┌─ PAGE TEXT

Setting up a worker in pg-boss:
await boss.work<{ orderId: string }>(
"send-confirmation",
{ teamSize: 2, teamConcurrency: 2 },
async (job) => {
const { orderId } = job.data;
await sendConfirmationEmail(orderId);
}
);
What pg-boss does well:
- Transactional job enqueue — the main reason to choose it
- No additional infrastructure if you already have Postgres
- At-least-once delivery with configurable retry policy
- Job deduplication with
sendOnceand a key - Scheduled and recurring jobs with cron syntax
- Reasonable throughput for most web applications
What to watch out for:
Postgres is not Redis. Job pickup latency is in the tens of milliseconds, not sub-millisecond. For typical web application workloads — order processing, webhook handling, scheduled emails — pg-boss handles volume comfortably; for sustained high-throughput pipelines, BullMQ is the safer choice. The UI tooling is sparse compared to BullMQ. If your team needs dashboards and visibility, you will need to build something yourself or query the pgboss tables directly.
Also: pg-boss adds tables to your Postgres instance. The schema is well-isolated (its own schema), but it is another thing in your database. Migrations and schema management become part of your normal deployment process.
Dead Letter Queues, Retries, and Deduplication
These three features separate a reliable job queue from a fragile one.
Retries with backoff — both BullMQ and pg-boss support exponential backoff. The key thing to configure is the maximum number of attempts and the delay policy:
// BullMQ
{ attempts: 5, backoff: { type: "exponential", delay: 2000 } }
// Attempt delays: 2s, 4s, 8s, 16s, 32s
// pg-boss
boss.send("my-job", data, { retryLimit: 4, retryDelay: 2, retryBackoff: true });
// retryDelay is in seconds; retryBackoff enables exponential scaling
Do not set retries to unlimited. A job that fails 50 times is either broken or pointing at a broken dependency — you want it to stop and alert you.
Dead letter queues — in BullMQ, jobs that exhaust all retries move to the failed state. They stay there (if removeOnFail: false) and you can inspect them via Bull Board or query Redis directly. In pg-boss, failed jobs stay in the job table with a failed state and a output column containing the error.
In both cases: set up an alert on failed jobs. In production I use a worker.on('failed') listener that sends a Telegram message with the job ID and error. Five minutes of debugging a failed job is much better than discovering it three days later when a customer complains.
Deduplication — BullMQ uses jobId for deduplication within active/waiting jobs. pg-boss uses sendOnce with a user-defined key. The important distinction: BullMQ's jobId deduplication expires once the job completes. pg-boss's sendOnce key deduplicates within a configurable retention window. For most webhook-driven workflows, database-level idempotency on top of queue-level deduplication is the right approach regardless of which queue you use.
Monitoring: What Actually Matters
Queue depth, failed job count, and job processing duration are the three numbers that tell you whether your background processing is healthy.
// BullMQ — get queue metrics
const counts = await orderQueue.getJobCounts("waiting", "active", "completed", "failed", "delayed");
// { waiting: 0, active: 2, completed: 1847, failed: 3, delayed: 0 }
For pg-boss:
-- Check queue state directly in Postgres
SELECT name, state, count(*)

└─
┌─ INFORMATION SUPPLIED

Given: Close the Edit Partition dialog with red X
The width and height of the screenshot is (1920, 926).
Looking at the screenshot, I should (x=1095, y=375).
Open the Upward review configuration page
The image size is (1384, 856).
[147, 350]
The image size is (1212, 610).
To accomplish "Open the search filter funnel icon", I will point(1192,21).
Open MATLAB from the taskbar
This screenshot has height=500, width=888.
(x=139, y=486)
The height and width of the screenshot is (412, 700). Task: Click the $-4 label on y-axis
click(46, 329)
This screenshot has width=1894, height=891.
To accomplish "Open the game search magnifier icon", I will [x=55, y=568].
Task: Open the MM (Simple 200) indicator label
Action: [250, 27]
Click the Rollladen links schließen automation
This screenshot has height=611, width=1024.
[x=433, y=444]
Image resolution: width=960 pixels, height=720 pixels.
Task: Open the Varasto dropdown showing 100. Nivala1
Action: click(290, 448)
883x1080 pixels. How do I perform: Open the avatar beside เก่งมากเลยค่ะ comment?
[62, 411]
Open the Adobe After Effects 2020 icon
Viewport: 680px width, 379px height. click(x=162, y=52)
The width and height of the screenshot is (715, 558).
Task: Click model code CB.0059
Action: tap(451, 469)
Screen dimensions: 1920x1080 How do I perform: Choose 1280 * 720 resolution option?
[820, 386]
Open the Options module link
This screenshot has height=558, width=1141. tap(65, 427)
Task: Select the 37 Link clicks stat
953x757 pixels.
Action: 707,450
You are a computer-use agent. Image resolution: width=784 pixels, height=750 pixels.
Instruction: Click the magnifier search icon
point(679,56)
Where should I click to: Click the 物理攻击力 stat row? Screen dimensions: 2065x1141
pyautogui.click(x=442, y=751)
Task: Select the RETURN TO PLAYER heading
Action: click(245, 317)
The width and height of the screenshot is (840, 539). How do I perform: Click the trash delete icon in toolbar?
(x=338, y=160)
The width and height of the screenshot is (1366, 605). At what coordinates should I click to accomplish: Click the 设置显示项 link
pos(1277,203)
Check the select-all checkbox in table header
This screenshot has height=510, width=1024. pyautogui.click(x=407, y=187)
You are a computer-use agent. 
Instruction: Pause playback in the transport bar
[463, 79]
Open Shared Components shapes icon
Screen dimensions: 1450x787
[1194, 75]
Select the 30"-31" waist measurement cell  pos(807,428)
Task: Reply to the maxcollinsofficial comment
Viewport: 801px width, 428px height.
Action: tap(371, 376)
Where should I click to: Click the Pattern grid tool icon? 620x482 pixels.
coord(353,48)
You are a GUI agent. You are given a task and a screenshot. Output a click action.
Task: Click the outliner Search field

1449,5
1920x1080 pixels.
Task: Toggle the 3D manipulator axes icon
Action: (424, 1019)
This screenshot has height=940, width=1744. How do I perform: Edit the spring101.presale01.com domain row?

└─

- TASK SET
[1] Answer these questions using the text on job queues:
(a) What pickup latency does the text give for pg-boss jobs?
(b) In what unit is the pg-boss retryDelay option expressed?
(c) Which three numbers does the text say show whether background processing is healthy?
[2] In the text on job queues, list every job state passed as an argument to the BullMQ getJobCounts call.
The material is separate from the text on job queues and has no connection to it.

- WRITTEN ANSWERS
[1]
(a) Tens of milliseconds.
(b) Seconds.
(c) Queue depth, failed job count, and job processing duration.

[2]
- waiting
- active
- completed
- failed
- delayed